旧日産本社近くの裏通りにうどんのお店があったなぁと考えながら、歌舞伎座を背にするように晴海通りから折れ入ったのは、さよなら公演興行中の4月上旬のことでした。
ふと見た左手の真新しいビルの前に、ランチ営業中の立て看板が出てる。
その名を「銀座 壮石」。
寿司店のようですが、どんぶりモノの用意もあるみたい。
例によって、限定10個という但し書きに惑わされて、予定変更、ビル2階へと進みました。
3月下旬にオープンしたばかりだという店内は、まさにそのまま新しい設えで、それは少々素っ気ないほどすっきり。
余計な装飾を排除しようとする意図があったとも受け取れます。
そんなカウンターの隅へとお邪魔しました。
ふた品あるどんぶりからまずは、「穴子丼」。
先に届いた茶碗蒸しをあちちと啜りながら、 硝子ケースはスリムだなとか、そういやつけ台がないじゃん、などと考えてまたあちち。
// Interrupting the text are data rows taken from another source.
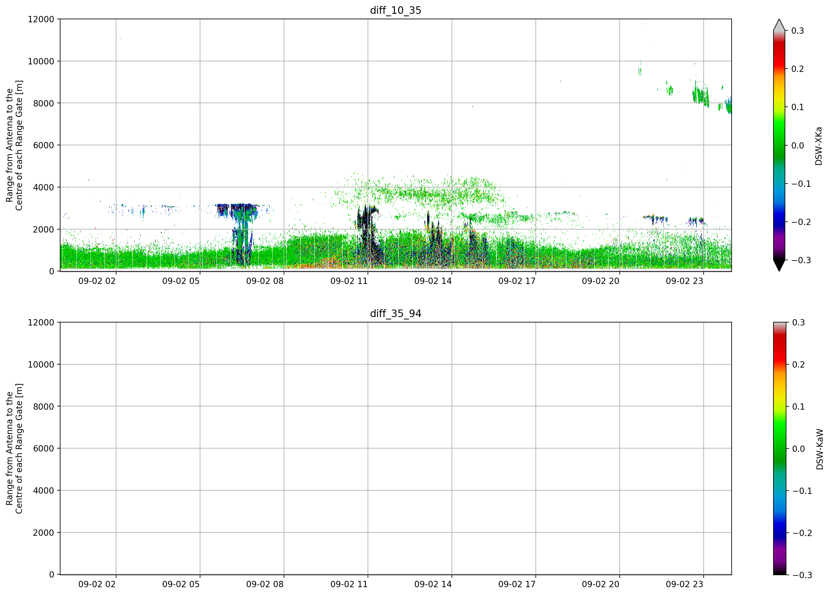Click the top arrow of DSW-XKa colorbar
The width and height of the screenshot is (830, 595).
779,25
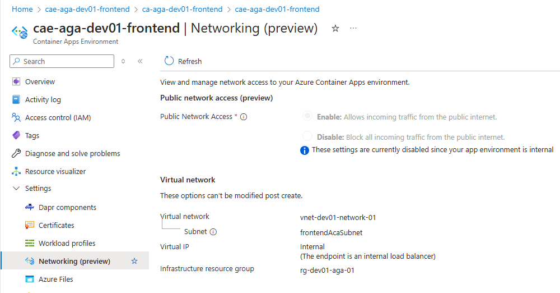Image resolution: width=560 pixels, height=293 pixels.
Task: Go to Home via breadcrumb link
Action: tap(22, 10)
とかなんとかしているうちに、ガリをあしらった「穴子丼」がやってきました。
どんぶり一面を覆い尽くすようにした穴子の身は、スタンダードなふっくら感。
タレにたっぷり浸った身を一枚づつ、その下の酢飯と一緒に頬張ります。
やっぱり酢飯なんだろうか、普通のご飯の方が旨かったりするような、でも鮨屋でそれはないか、などと考えながら食べ進むと、酢飯と酢飯の間に煮〆た椎茸が挟まっているのを発見。
そんなひと工夫が嬉しがらせます。
月が替わったところで、今度は「まぐろづけ丼」。
やや黒みかかるほどにしっかり浸かった赤身のヅケが、これまたどんぶり一面を覆っています。
うーん、間違うことなき鮪のヅケのどんぶりなのだけど、なぜだかふと「京すし」のどんぶりに抱くわくわく感を思い出して、物足りなさを感じてしまう。
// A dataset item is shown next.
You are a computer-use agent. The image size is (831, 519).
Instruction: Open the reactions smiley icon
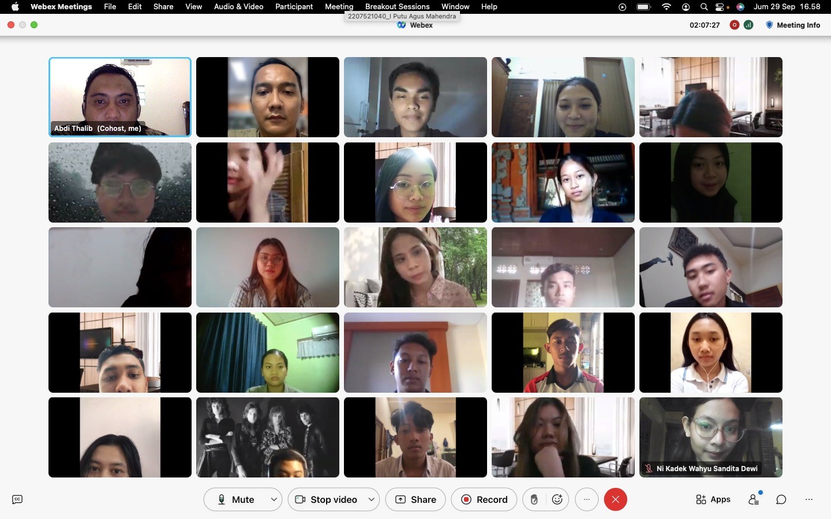[557, 499]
決して不味い訳ではないし、料金設定もきっと頑張っているに違いないのだけどね。
「銀座 壮石(そうせき)」を開いた旧地名・采女町は、天皇の食事の給仕に当った後官の女官「采女」の住む地であったことに由来する、とパンフレットにある。
そして、「築地寿司岩」の血統を継ぐ、創業八十九年のお店、とも。
なぜに「壮石」かとお訊きすると、「営っております者が壮右と申しまして、懐石にも通じることもあって、壮石とさせていただいています」とのこと。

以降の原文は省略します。